Socialists Of the Heart: Why Does the Left Avoid Rigorous Economic Argument

Listener 3 May, 2002.

Keywords: History of Ideas, Methodology & Philosophy;

The Left critique of society was born in the turmoil of nineteenth century European industrialisation, when communities were ripped apart and workers suffered terrible, and often short, lives. Economics was transformed too, with the analyses of Karl Marx and Alfred Marshall leaving behind the pleasant world of agriculture and commerce of Adam Smith and David Ricardo. The Left engaged with the mainstream economists of the day. One can get an introduction to the neo-classical economics of the late nineteenth century by reading the British socialists of the times, who were not nearly as taken with Marx as the world was after the Russian revolution. Their roots are not in Marxists but in the Christian dissenters, such as Methodists.
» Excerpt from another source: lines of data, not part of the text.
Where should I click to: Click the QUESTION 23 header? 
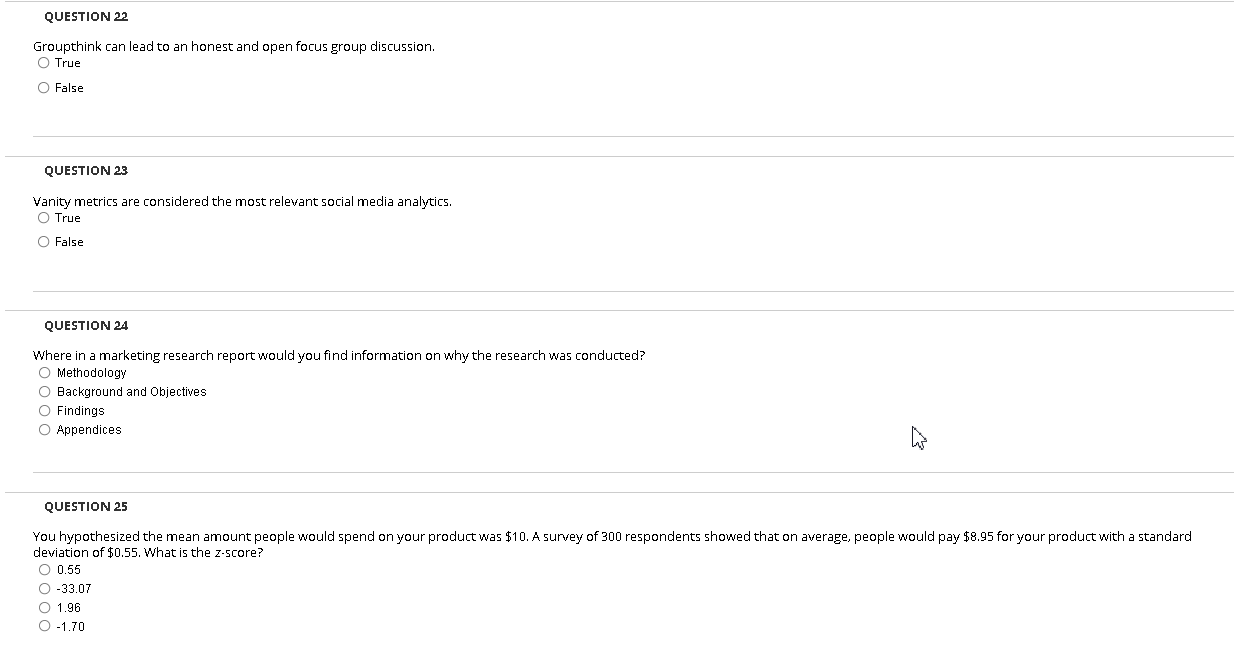pos(84,170)
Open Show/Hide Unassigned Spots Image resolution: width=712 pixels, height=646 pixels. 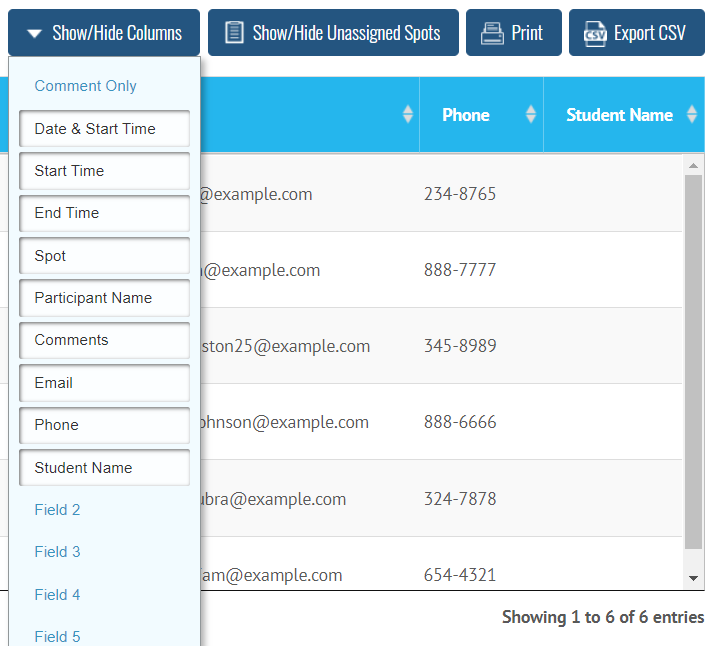(333, 33)
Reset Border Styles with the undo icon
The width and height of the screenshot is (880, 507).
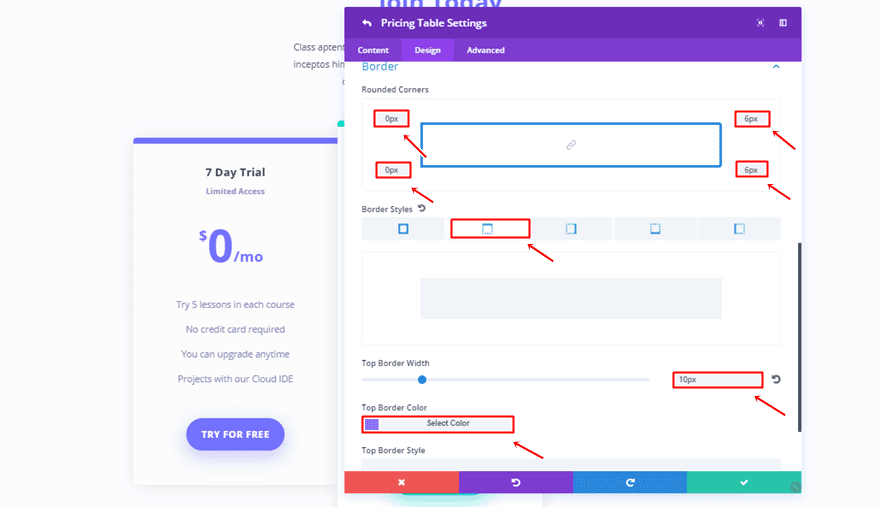pyautogui.click(x=421, y=209)
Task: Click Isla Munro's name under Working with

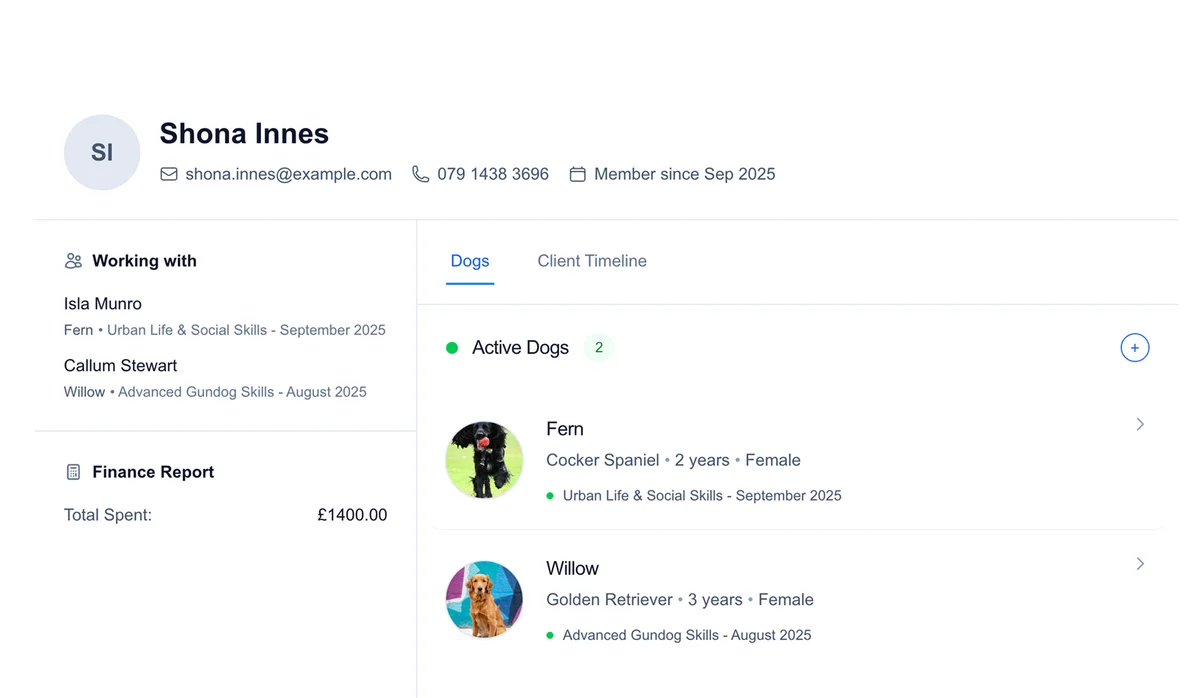Action: [103, 303]
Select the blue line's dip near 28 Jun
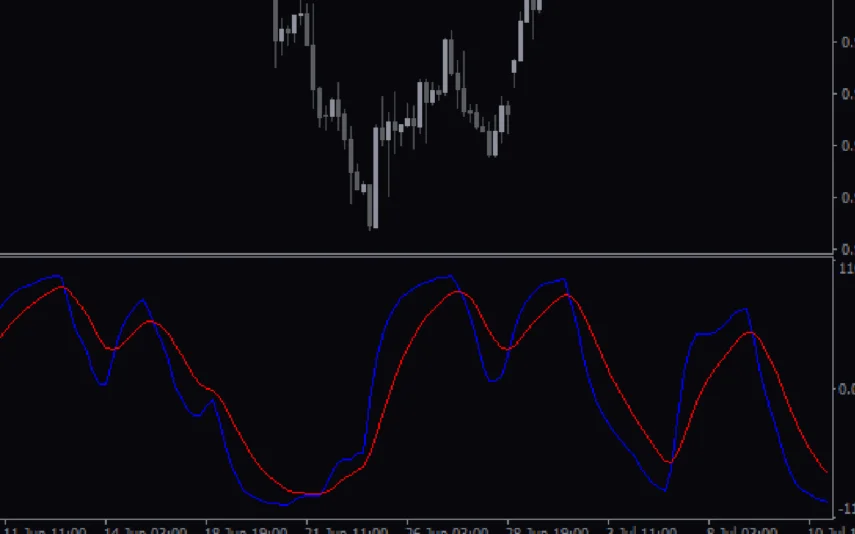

Many Europeans fled to new lands far from Europe, where the socialist critique had to be adapted, although not always successfully. The recently published On the Left: Essays on Socialism in New Zealand has David Kent’s iconic 1979 poster of Marx as a New Zealander on its front cover. While he sits comfortably in our landscape, his economics forged in the heat of industrial Europe did not. Robert Weir’s essay describes how the New Zealand Knights of Labour, an indigenous response to an American movement, got almost their entire manifesto implemented by the first Liberal Government (1893 to 1911). It, and other historical essays, illustrate the importance of American socialism on New Zealand thinking, perhaps because both were frontier societies.

A major lacuna of the essays is their almost total neglect of the New Zealand’s economics – key players such as Liberal Premier John Ballance and Bill Sutch are hardly mentioned, nor are the great economics debated related from a leftist perspective, almost as if it made no contribution. Yet John Condliffe, Canterbury professor of economics in the 1920s, would recall how he taught three future prime ministers in WEA lectures. The young Micky Savage, Peter Fraser, and Walter Nash knew they had to master the subject if they were to master the governing of New Zealand.

Today, with a few exceptions – Alister Barry, Jane Kelsey and Bill Rosenberg come to mind – there is hardly any engagement by the Left with the economics of the last half century. Any course offered to Lefties would either be hopelessly out-of-date, or have a zero attendance. Bruce Jesson, one of the few to engage with economics in vigorous and creative way, commented that he ‘saw the New Zealand Left as moralistic, and hopeless on economics – their eyes glaze over.’ It is a Methodism without Marshall. A socialism merely of the heart suggesting socialists have no brains.

The moralism leads to active concerns with issues of the environment, social justice, and identity politics, and of course, to international politics (albeit without much understanding of the international economy). Consider the vigour with which the Left has tackled the US- Iraq War. Its significance far exceeds the economic reforms of the 1980s and 1990s, but contrast the Left’s feeble resistance then. Insofar as there was any, it was the economics of nostalgia, trying to defend the past, without any response to what had occurred since, and certainly not using the tools that economists had evolved to analyse it. In a stark contrast to their nineteenth century mission, the Left have become the conservatives.

The Labour Government, many of whose leaders were radicals of one kind or another, gained office in 1984 wanting a major modernisation of New Zealand. A different path from the last decades was needed, especially after the previous decade dominated by the cautious, conservative Robert Muldoon. But the only comprehensive program with a transformation agenda was a rigorously radical right wing one (which, ironically, was just as imitatively colonial as has been so much of the Left). So politicians with, what was then classed as, impeccable left-wing credentials, began implementing policies which were an anathema to the conservative Left – and to the progressive Left, had there been one. Some defend their policies to this day, suggesting they have long lost contact with their roots.

So our left-wing commentaries are either bereft of any economic content or fifty years out of date in their theories. Sometimes their characterisation of today’s New Zealand is just as backward-looking. As their writers sit in front of a computer screen, it does not occur to them that they are bashing out arguments which belong to the typewriter era. Apparently, like Old Testament prophets, they think a passion for social justice is sufficient.

There is a background grumbling among the Left about the current Labour government’s economic policies. My guess is that the government would be sympathetic to a more leftward analysis of the world, but it wants one which is more relevant and more rigorously thought through. As the Left use to say, conservatism and nostalgia for the past wont do.